Here’s a show that clearly deserves one of the first reviews on my new blog. I have no idea who the curator is, so I’m going to tell it how it is. The gallery should have considered closing at the end of July instead of leaving this rubbish heap open for all to see. Your Gold Teeth II curated by Todd Levin at Marianne Boesky Gallery is a perfect example of everything that is wrong with the art scene in New York.

Upon entering the gallery, it feels like perhaps you have arrived pre or post show, and things are being moved in or out with little concern for placement. The images here give you an example of how poorly installed this show is. What is the theme of this group show?

Is this really the work of an experienced curator of a quarter century?  As professed, I know little of the who’s who in the New York art scene, but I know a load of crap when I smell it. This curator must be very well connected to be able to pass off this uninspired show as one worthy of Marianne Boesky Gallery. And to be reviewed in the New York Times. Very well positioned, indeed.

What is even more amazing, is that there are some big names in this show: Basquiat, Boetti, Castle, Cornell, Fischli and Weiss, Nauman, Noland, Ono, Trockel, West. Artists who have amazing careers, creating art whose placement ought to be considered carefully. Your Gold Teeth II had the grace and style of a midterm student show in some small backwoods state school whose funding was cut, and suffered a drop in enrollment. The use of white painted pedestals for the sculptures made me cringe. It was like he was thinking, okay eye level… hmm, what’s in the back room? Oh, painted white pedestals, and guess what, they’re the perfect size!  Or maybe the show started with “what kind of show can we put on using these painted white pedestals?”
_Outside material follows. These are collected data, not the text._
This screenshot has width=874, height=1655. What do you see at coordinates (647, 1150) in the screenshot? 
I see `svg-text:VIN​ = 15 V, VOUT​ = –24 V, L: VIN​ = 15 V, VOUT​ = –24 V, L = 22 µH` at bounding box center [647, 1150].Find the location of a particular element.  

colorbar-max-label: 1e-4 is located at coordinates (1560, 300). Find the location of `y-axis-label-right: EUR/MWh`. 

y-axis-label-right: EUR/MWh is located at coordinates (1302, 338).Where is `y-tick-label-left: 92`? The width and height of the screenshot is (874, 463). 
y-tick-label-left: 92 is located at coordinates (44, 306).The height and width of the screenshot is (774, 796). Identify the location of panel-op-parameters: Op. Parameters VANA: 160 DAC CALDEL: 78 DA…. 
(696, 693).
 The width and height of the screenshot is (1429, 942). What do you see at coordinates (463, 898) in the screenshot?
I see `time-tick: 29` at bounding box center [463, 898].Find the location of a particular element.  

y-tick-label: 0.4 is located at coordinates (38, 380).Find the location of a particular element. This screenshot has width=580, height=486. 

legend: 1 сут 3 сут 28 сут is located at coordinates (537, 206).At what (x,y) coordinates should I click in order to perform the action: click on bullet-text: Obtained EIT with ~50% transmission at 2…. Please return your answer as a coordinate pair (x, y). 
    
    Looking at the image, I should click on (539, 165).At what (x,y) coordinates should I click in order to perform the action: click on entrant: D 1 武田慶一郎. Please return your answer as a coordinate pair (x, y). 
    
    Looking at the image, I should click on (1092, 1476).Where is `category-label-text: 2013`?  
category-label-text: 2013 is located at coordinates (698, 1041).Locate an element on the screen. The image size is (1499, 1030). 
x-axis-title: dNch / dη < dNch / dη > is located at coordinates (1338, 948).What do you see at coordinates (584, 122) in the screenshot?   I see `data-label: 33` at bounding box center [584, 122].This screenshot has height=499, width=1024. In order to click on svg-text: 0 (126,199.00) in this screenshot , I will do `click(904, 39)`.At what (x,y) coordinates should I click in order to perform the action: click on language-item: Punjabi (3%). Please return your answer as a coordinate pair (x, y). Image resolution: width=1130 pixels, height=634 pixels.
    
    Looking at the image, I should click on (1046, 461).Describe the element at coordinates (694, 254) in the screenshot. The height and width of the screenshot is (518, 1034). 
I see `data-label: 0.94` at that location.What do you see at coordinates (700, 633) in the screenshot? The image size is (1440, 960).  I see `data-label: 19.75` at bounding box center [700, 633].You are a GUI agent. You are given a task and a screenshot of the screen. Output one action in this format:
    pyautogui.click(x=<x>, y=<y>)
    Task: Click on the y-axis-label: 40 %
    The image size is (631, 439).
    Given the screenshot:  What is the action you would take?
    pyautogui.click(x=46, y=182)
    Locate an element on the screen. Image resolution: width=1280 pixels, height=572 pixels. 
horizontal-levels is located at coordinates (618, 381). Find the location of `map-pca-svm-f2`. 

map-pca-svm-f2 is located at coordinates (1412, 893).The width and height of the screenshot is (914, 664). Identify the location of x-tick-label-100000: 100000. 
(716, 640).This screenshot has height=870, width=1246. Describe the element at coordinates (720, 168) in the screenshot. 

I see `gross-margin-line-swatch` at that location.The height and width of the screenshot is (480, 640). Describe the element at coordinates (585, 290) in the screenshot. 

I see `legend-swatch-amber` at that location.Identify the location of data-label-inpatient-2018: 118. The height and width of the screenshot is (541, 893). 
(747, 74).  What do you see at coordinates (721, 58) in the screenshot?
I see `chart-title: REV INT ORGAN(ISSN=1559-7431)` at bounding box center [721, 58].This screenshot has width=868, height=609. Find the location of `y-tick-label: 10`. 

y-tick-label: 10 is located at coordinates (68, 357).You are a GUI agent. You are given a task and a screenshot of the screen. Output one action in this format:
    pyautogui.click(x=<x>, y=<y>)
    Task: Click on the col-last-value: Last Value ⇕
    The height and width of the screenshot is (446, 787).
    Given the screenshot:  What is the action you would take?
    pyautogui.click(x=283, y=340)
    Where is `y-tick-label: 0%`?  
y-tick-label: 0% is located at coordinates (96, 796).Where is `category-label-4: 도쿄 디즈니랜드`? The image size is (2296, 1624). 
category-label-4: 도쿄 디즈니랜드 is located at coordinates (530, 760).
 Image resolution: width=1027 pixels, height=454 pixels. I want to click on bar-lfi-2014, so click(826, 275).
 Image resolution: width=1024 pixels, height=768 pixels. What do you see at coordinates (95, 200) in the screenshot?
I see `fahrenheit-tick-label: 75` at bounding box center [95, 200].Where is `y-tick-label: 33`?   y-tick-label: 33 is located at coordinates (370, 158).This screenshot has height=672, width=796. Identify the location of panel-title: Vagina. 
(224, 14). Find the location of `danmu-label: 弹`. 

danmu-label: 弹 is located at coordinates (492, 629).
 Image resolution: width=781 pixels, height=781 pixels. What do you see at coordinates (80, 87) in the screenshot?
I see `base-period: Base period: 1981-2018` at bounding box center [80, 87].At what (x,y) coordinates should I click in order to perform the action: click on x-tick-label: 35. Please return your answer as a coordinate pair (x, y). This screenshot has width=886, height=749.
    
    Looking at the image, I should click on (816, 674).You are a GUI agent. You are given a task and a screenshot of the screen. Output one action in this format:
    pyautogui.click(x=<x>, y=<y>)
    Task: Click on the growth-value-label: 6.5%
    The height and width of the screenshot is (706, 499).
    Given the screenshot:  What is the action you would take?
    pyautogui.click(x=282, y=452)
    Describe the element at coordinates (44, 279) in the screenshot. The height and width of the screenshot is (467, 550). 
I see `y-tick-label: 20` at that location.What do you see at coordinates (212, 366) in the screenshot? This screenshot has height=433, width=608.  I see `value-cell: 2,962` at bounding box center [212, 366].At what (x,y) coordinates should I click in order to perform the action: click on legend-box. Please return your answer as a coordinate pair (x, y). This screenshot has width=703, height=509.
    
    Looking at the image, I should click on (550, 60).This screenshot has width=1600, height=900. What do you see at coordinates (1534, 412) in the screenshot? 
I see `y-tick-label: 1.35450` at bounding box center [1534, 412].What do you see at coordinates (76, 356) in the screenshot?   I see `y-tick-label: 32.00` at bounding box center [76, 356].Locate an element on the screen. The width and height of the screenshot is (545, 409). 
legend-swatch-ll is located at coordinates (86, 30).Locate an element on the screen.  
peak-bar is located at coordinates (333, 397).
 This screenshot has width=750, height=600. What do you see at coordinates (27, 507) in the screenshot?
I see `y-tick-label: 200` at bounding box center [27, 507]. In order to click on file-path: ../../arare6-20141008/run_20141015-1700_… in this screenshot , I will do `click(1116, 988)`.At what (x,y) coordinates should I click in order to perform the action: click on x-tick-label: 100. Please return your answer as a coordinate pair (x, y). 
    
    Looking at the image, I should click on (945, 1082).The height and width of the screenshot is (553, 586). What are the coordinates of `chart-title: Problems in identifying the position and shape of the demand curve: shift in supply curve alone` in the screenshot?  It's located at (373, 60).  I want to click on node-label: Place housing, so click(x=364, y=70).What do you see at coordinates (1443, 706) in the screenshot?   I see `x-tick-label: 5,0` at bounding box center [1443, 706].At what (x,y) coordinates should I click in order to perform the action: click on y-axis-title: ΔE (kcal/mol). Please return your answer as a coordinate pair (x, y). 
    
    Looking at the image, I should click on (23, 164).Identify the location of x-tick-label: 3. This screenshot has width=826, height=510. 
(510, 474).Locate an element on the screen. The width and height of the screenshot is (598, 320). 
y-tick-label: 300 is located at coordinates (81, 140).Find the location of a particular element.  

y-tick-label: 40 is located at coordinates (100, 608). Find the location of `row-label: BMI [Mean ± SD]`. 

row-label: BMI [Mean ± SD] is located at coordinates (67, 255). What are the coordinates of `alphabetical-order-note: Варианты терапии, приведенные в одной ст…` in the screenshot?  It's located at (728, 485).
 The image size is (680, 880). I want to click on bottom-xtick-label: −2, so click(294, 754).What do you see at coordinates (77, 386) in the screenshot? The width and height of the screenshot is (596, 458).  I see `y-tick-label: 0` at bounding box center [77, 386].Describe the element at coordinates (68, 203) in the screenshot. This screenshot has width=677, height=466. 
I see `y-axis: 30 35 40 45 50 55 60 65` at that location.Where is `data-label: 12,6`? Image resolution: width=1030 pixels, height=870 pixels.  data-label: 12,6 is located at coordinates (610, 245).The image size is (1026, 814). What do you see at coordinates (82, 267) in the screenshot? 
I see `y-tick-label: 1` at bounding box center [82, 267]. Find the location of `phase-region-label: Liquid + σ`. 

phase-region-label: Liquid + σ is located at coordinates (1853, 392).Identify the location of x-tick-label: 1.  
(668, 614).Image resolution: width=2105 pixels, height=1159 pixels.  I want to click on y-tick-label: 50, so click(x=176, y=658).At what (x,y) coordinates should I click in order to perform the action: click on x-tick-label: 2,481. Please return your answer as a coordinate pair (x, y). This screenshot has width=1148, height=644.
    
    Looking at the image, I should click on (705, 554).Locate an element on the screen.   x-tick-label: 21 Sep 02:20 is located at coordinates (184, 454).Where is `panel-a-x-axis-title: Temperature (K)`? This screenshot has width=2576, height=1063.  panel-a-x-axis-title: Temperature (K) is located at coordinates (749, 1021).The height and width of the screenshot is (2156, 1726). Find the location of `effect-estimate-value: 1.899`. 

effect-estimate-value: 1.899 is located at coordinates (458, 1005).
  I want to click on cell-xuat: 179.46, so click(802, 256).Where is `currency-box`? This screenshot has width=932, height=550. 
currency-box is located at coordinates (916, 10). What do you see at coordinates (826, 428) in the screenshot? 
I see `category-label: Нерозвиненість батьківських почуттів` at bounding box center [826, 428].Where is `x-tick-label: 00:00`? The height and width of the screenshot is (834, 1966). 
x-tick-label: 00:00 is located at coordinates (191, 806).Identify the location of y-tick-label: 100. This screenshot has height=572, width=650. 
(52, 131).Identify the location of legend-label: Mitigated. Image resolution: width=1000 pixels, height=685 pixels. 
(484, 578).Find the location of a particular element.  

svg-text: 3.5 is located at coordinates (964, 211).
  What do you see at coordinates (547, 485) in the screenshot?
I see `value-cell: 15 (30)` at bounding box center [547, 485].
So I had to delve a little further.  It was the second visit to the show, and instead of just walking in and out, like I normally would, I decided to stay a while and think about why it was so bad. It felt like a flea market that you arrived at too late.  Everything
picked over, nothing left but the junk no one wants…

So I grabbed the press release. It reads like the bullshit they try to get you to read in graduate school. Convoluted, condescending nonsense that actually may have a point, but so vague, and obtuse, that my brain glazes over before I can decipher any of it.

Whilst relistening to, and reflecting upon these radio programs recently, it became sadly apparent that facile irony had become one of the dominant philosophical stances of the art world, and that perhaps the artists and artwork I chose for inclusion in Your Gold Teeth II simply had to lay in wait until the Oligarch decade was over.

Dear curator, What the fuck are you talking about? And why does my brain hurt when I try to make sense of your writing? And why does this art look like a load of crap in this space? Does all of your curating look this bad? Cuz if it does, I hope that your clients hire a separate interior designer to make sense of the work you help them buy. This show looks like shit! I don’t even care which artists are included in this show because my first and second impressions make me think there is nothing here worth considering. No story, no attention to detail, no jarring juxtaposition, rhythm, repetition, nuance.  Just a room full of unrelated junk.

I think you’ve got the idea.  The pix say it all.